Son Excellence Eugène Rougon

Son Excellence Eugène Rougon (paragraphe n°621)

Chapitre III

C'était le vieux monsieur de Plouguern. Il avait soixante-dix ans. Sous Louis-Philippe, envoyé à la Chambre par le Finistère, il fut un des députéslégitimistes qui firent le pèlerinage de Belgrave-Square ; et il donna sa démission, à la suite du vote de flétrissure, dont ses compagnons et lui furent frappés. Plus tard, après les journées de Février, il montra une tendresse soudaine pour la République, qu'il acclama vigoureusement sur les bancs de la Constituante.
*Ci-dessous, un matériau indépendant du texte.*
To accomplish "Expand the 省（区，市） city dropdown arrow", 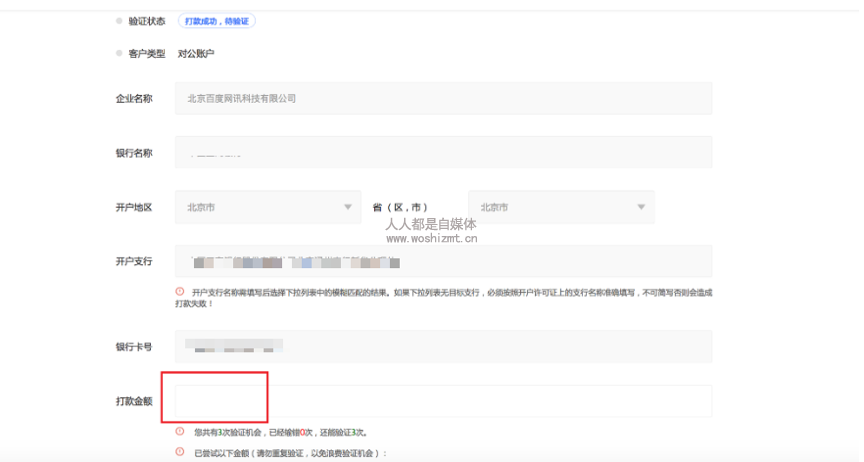I will 641,207.
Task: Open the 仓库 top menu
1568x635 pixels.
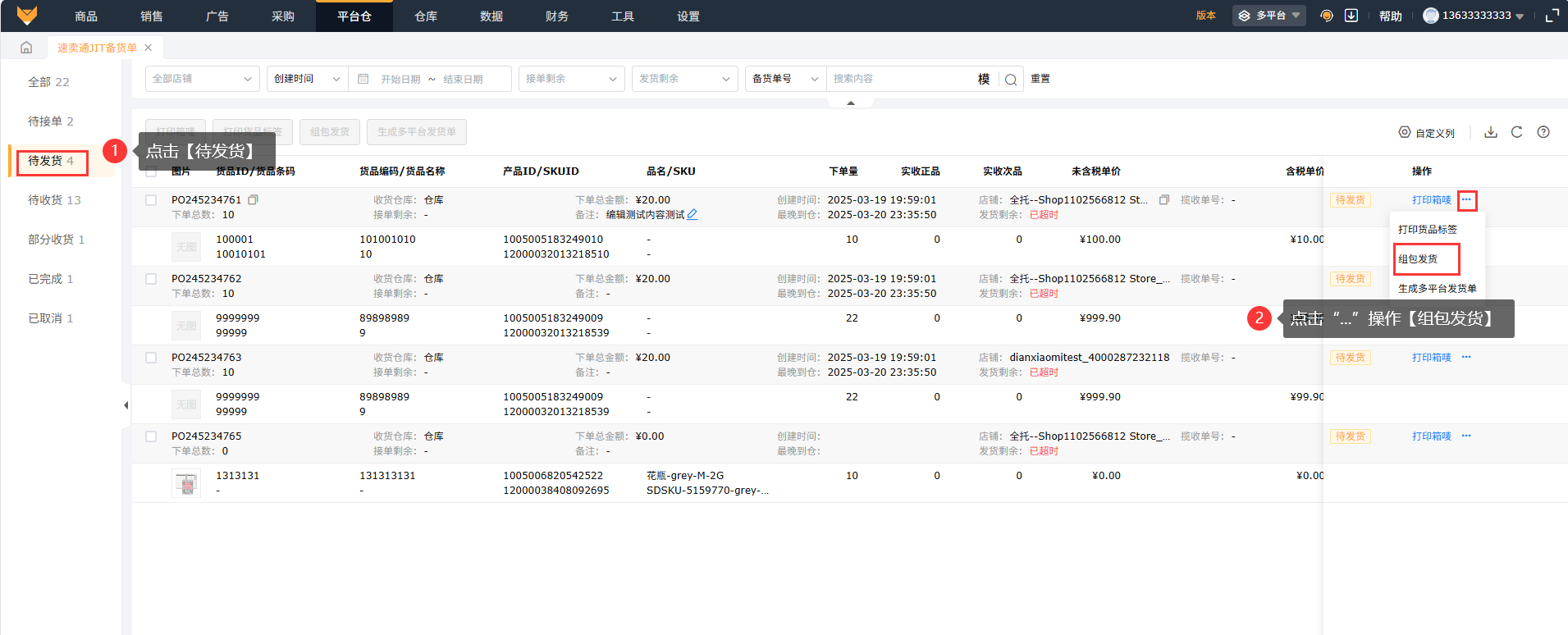Action: tap(425, 16)
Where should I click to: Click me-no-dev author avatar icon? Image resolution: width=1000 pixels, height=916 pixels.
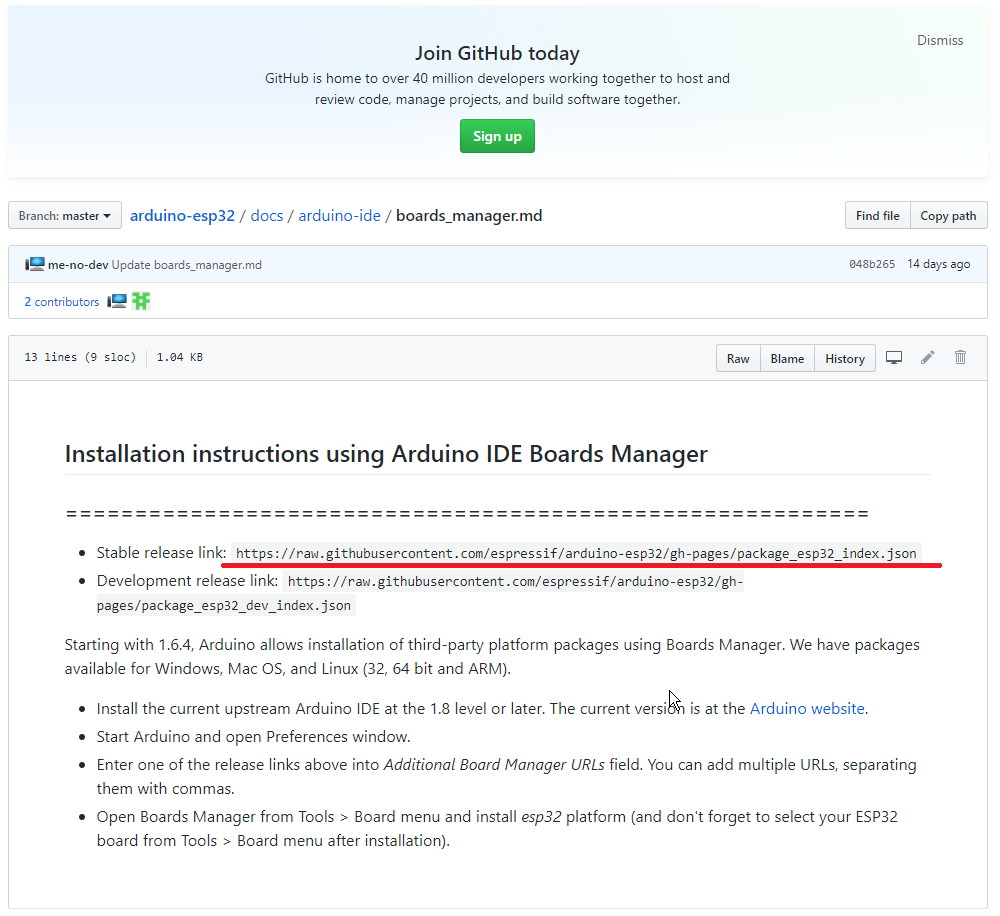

Maintenant, depuis que l'empereur lui avait assuré au Sénat une retraite méritée, il était bonapartiste. Seulement, il savait l'être en gentilhomme. Son humilité grande se permettait parfois le ragoût d'une pointe d'opposition. L'ingratitude l'amusait. Sceptique jusqu'aux moelles, il défendait la religion et la famille. Il croyait devoir cela à son nom, un des plus illustres de la Bretagne. Certains jours, il trouvait l'Empire immoral, et il le disait tout haut. Lui, avait vécu une vie d'aventures suspectes, très dissolu, très inventif, raffinant les jouissances ; on racontait sur sa vieillesse des anecdotes qui faisaient rêver les jeunes gens. Ce fut pendant un voyage en Italie qu'il connut la comtesse Balbi, dont il resta l'amant près de trente ans ; après des séparations qui duraient des années, ils se remettaient ensemble, pour trois nuits, dans les villes où ils se rencontraient. Une histoire voulait que Clorinde fût sa fille ; mais ni lui ni la comtesse n'en savaient réellement rien ; et, depuis que l'enfant devenait femme, grasse et désirable, il affirmait avoir beaucoup fréquenté son père, autrefois. Il la couvait de ses yeux restés vifs, et prenait avec elle des familiarités fort libres de vieil ami. Monsieur de Plouguern, grand, sec, osseux, avait, une ressemblance avec Voltaire, pour lequel il pratiquait une dévotion secrète.